Refresh of Quantitative Easing

With Friday’s GDP figures coming in below all analyst projections (and yes they still earn  seven digit salaries), the QE 3 is slowly approaching. We need the SPX to fall further though, the 50-60 points from the high is not enough for Bernanke to go another all in. Bernanke has taken the whole recession scenario very personally, and we all know, emotions are not good in making rational decisions. Below a refresh of Quantitative Easing by Omid Malekan.

US Budget-while the Leaders argue on the debt ceiling

Friday’s GDP figures-How can any of the current data be used to create meaningful Federal monetary or fiscal decisions?

Some reflections on that GDP figure, while the World is waiting for the debt ceiling to be resolved. From Consumer Metrics;

Included in the BEA’s first (“Advance”) estimate of second quarter 2011 GDP were significant downward revisions to previously published data, some of it dating back to 2003. Astonishingly, the BEA even substantially cut their annualized GDP growth rate for the quarter that they “finalized” just 35 days ago — from an already disappointing 1.92% to only 0.36%, lopping over 81% off of the month-old published growth rate before the ink had completely dried on the “final” in their headline number. And as bad as the reduced 0.36% total annualized GDP growth was, the “Real Final Sales of Domestic Product” for the first quarter of 2011 was even lower, at a microscopic 0.04%.

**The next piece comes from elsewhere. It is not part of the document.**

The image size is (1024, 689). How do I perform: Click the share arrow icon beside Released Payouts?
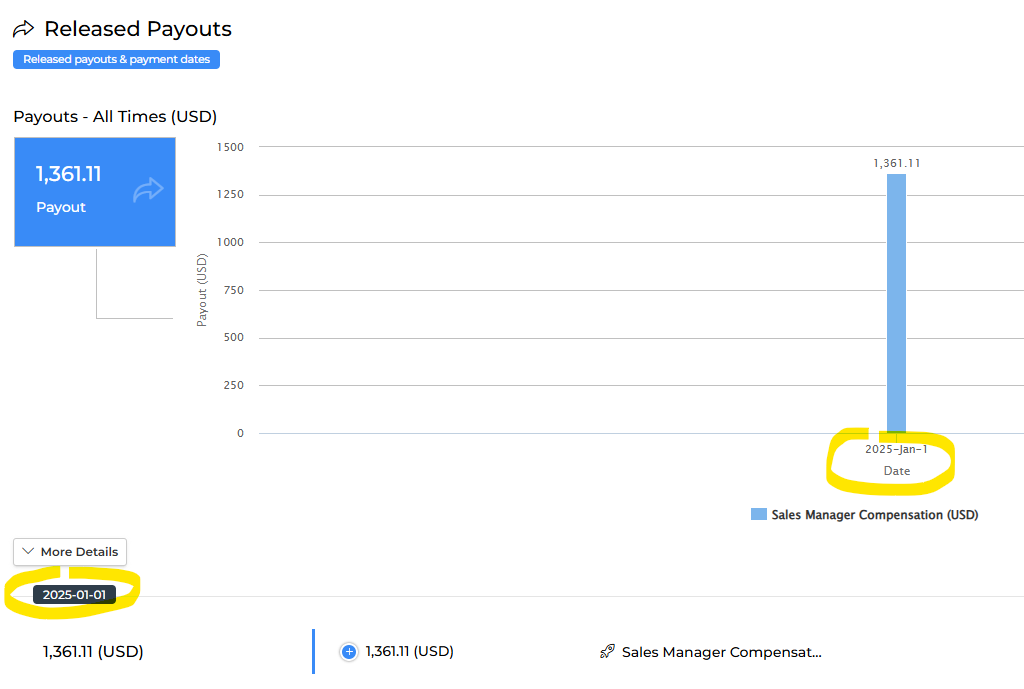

And the revisions to the worst quarters of the “Great Recession” were even more depressing, with 4Q-2008 pushed down an additional 2.12% to an annualized “growth” rate of -8.90%. The first quarter of 2009 was similarly downgraded, dropping another 1.78% to a devilishly low -6.66% “growth” rate. And the cumulative decline from 4Q-2007 “peak” to 2Q-2009 “trough” in real GDP was revised downward nearly 50 basis points to -5.14%, now officially over halfway to the technical definition of a full fledged depression.

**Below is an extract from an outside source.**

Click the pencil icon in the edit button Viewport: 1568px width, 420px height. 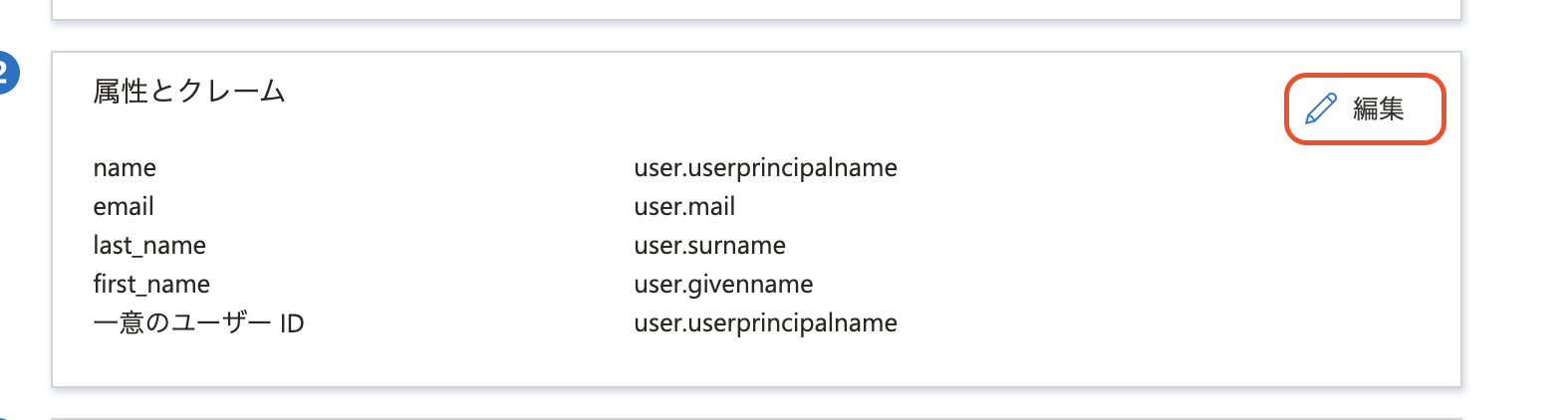pos(1320,108)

One of the consequences of the above revisions to history is that the BEA headline “Advance” estimate of second quarter GDP annualized growth rate (1.29%) is magically some 0.93% higher than the freshly re-minted growth rate for the first quarter. From a headline perspective, that makes for a far better report than the 0.63% drop from the previously published 1Q-2011 number — since otherwise the new 2Q-2011 numbers would be showing an ongoing weakening of the economy.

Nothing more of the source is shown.